MATERIAL PROVIDED: Begin

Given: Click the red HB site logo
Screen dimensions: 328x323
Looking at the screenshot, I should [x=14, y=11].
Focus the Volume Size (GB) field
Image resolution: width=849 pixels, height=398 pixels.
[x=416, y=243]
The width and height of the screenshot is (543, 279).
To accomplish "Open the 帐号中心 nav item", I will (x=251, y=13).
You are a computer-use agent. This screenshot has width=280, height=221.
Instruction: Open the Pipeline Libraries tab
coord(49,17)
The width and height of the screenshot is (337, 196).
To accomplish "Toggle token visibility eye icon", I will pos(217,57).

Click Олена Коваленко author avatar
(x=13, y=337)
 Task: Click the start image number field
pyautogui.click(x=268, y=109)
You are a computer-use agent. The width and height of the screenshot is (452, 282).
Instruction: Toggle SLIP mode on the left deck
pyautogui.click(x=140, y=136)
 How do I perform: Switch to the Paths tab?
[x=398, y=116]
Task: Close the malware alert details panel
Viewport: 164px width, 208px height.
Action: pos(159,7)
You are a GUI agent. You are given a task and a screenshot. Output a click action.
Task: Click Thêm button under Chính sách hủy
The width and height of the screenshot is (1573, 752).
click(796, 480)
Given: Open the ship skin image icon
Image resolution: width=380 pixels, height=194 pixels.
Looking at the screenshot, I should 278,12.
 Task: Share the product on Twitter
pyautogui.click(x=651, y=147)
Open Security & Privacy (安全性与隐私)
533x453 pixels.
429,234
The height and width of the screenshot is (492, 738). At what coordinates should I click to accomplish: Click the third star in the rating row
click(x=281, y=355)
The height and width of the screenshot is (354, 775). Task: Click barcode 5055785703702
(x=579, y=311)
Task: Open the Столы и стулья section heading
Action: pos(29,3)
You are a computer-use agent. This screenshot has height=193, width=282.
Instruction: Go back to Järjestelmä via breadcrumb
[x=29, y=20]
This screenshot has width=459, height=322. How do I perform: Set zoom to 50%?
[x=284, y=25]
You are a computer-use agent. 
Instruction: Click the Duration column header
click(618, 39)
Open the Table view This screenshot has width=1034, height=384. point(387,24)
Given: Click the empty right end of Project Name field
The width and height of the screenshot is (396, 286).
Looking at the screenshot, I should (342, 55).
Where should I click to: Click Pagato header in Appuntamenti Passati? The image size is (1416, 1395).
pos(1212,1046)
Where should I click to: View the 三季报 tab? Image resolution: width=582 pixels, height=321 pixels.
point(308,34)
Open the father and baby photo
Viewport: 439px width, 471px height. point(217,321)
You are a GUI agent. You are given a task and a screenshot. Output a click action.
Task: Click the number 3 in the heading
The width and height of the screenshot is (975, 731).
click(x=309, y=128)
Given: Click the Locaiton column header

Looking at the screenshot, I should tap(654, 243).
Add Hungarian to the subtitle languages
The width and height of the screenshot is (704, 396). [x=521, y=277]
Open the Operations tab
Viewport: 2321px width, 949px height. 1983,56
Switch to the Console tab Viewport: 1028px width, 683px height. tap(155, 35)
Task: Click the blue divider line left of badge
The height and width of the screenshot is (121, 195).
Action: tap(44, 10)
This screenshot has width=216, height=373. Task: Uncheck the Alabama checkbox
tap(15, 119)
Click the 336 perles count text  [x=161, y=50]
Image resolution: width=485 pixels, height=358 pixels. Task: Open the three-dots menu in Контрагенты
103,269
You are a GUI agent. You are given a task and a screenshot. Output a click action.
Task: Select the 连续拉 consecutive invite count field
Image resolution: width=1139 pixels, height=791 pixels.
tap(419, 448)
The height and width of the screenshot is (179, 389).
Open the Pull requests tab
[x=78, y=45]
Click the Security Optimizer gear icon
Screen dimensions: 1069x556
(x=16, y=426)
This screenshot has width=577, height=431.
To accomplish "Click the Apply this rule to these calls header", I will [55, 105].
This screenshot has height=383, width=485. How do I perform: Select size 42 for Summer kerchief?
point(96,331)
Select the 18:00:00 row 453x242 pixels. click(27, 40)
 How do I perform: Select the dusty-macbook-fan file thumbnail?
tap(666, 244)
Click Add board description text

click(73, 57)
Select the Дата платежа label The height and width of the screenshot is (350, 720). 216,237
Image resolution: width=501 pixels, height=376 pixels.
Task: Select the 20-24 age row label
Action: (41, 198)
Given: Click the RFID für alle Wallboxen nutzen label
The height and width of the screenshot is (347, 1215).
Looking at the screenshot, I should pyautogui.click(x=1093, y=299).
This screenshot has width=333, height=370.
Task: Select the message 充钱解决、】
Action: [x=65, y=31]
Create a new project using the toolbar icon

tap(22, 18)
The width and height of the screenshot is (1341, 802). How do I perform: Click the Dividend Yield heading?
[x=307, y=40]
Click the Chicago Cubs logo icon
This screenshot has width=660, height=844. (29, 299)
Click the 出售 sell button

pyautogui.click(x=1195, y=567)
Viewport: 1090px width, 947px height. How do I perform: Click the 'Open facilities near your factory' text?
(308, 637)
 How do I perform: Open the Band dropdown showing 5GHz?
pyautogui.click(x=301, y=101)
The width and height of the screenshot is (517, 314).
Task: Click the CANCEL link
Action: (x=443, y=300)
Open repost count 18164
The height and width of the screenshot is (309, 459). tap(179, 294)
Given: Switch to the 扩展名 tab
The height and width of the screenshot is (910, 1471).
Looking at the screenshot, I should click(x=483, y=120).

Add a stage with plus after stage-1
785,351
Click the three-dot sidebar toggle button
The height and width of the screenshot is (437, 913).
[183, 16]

MATERIAL PROVIDED: End

> [THE TASK]:
Taking no liberties, give the material above again in full.

> [RESULT]:
Given: Click the red HB site logo
Screen dimensions: 328x323
Looking at the screenshot, I should [x=14, y=11].
Focus the Volume Size (GB) field
Image resolution: width=849 pixels, height=398 pixels.
[x=416, y=243]
The width and height of the screenshot is (543, 279).
To accomplish "Open the 帐号中心 nav item", I will (x=251, y=13).
You are a computer-use agent. This screenshot has width=280, height=221.
Instruction: Open the Pipeline Libraries tab
coord(49,17)
The width and height of the screenshot is (337, 196).
To accomplish "Toggle token visibility eye icon", I will pos(217,57).

Click Олена Коваленко author avatar
(x=13, y=337)
 Task: Click the start image number field
pyautogui.click(x=268, y=109)
You are a computer-use agent. The width and height of the screenshot is (452, 282).
Instruction: Toggle SLIP mode on the left deck
pyautogui.click(x=140, y=136)
 How do I perform: Switch to the Paths tab?
[x=398, y=116]
Task: Close the malware alert details panel
Viewport: 164px width, 208px height.
Action: pos(159,7)
You are a GUI agent. You are given a task and a screenshot. Output a click action.
Task: Click Thêm button under Chính sách hủy
The width and height of the screenshot is (1573, 752).
click(796, 480)
Given: Open the ship skin image icon
Image resolution: width=380 pixels, height=194 pixels.
Looking at the screenshot, I should 278,12.
 Task: Share the product on Twitter
pyautogui.click(x=651, y=147)
Open Security & Privacy (安全性与隐私)
533x453 pixels.
429,234
The height and width of the screenshot is (492, 738). At what coordinates should I click to accomplish: Click the third star in the rating row
click(x=281, y=355)
The height and width of the screenshot is (354, 775). Task: Click barcode 5055785703702
(x=579, y=311)
Task: Open the Столы и стулья section heading
Action: pos(29,3)
You are a computer-use agent. This screenshot has height=193, width=282.
Instruction: Go back to Järjestelmä via breadcrumb
[x=29, y=20]
This screenshot has width=459, height=322. How do I perform: Set zoom to 50%?
[x=284, y=25]
You are a computer-use agent. 
Instruction: Click the Duration column header
click(618, 39)
Open the Table view This screenshot has width=1034, height=384. point(387,24)
Given: Click the empty right end of Project Name field
The width and height of the screenshot is (396, 286).
Looking at the screenshot, I should (342, 55).
Where should I click to: Click Pagato header in Appuntamenti Passati? The image size is (1416, 1395).
pos(1212,1046)
Where should I click to: View the 三季报 tab? Image resolution: width=582 pixels, height=321 pixels.
point(308,34)
Open the father and baby photo
Viewport: 439px width, 471px height. point(217,321)
You are a GUI agent. You are given a task and a screenshot. Output a click action.
Task: Click the number 3 in the heading
The width and height of the screenshot is (975, 731).
click(x=309, y=128)
Given: Click the Locaiton column header

Looking at the screenshot, I should tap(654, 243).
Add Hungarian to the subtitle languages
The width and height of the screenshot is (704, 396). [x=521, y=277]
Open the Operations tab
Viewport: 2321px width, 949px height. 1983,56
Switch to the Console tab Viewport: 1028px width, 683px height. tap(155, 35)
Task: Click the blue divider line left of badge
The height and width of the screenshot is (121, 195).
Action: tap(44, 10)
This screenshot has width=216, height=373. Task: Uncheck the Alabama checkbox
tap(15, 119)
Click the 336 perles count text  [x=161, y=50]
Image resolution: width=485 pixels, height=358 pixels. Task: Open the three-dots menu in Контрагенты
103,269
You are a GUI agent. You are given a task and a screenshot. Output a click action.
Task: Select the 连续拉 consecutive invite count field
Image resolution: width=1139 pixels, height=791 pixels.
tap(419, 448)
The height and width of the screenshot is (179, 389).
Open the Pull requests tab
[x=78, y=45]
Click the Security Optimizer gear icon
Screen dimensions: 1069x556
(x=16, y=426)
This screenshot has width=577, height=431.
To accomplish "Click the Apply this rule to these calls header", I will [55, 105].
This screenshot has height=383, width=485. How do I perform: Select size 42 for Summer kerchief?
point(96,331)
Select the 18:00:00 row 453x242 pixels. click(27, 40)
 How do I perform: Select the dusty-macbook-fan file thumbnail?
tap(666, 244)
Click Add board description text

click(73, 57)
Select the Дата платежа label The height and width of the screenshot is (350, 720). 216,237
Image resolution: width=501 pixels, height=376 pixels.
Task: Select the 20-24 age row label
Action: (41, 198)
Given: Click the RFID für alle Wallboxen nutzen label
The height and width of the screenshot is (347, 1215).
Looking at the screenshot, I should pyautogui.click(x=1093, y=299).
This screenshot has width=333, height=370.
Task: Select the message 充钱解决、】
Action: [x=65, y=31]
Create a new project using the toolbar icon

tap(22, 18)
The width and height of the screenshot is (1341, 802). How do I perform: Click the Dividend Yield heading?
[x=307, y=40]
Click the Chicago Cubs logo icon
This screenshot has width=660, height=844. (29, 299)
Click the 出售 sell button

pyautogui.click(x=1195, y=567)
Viewport: 1090px width, 947px height. How do I perform: Click the 'Open facilities near your factory' text?
(308, 637)
 How do I perform: Open the Band dropdown showing 5GHz?
pyautogui.click(x=301, y=101)
The width and height of the screenshot is (517, 314).
Task: Click the CANCEL link
Action: (x=443, y=300)
Open repost count 18164
The height and width of the screenshot is (309, 459). tap(179, 294)
Given: Switch to the 扩展名 tab
The height and width of the screenshot is (910, 1471).
Looking at the screenshot, I should click(x=483, y=120).

Add a stage with plus after stage-1
785,351
Click the three-dot sidebar toggle button
The height and width of the screenshot is (437, 913).
[183, 16]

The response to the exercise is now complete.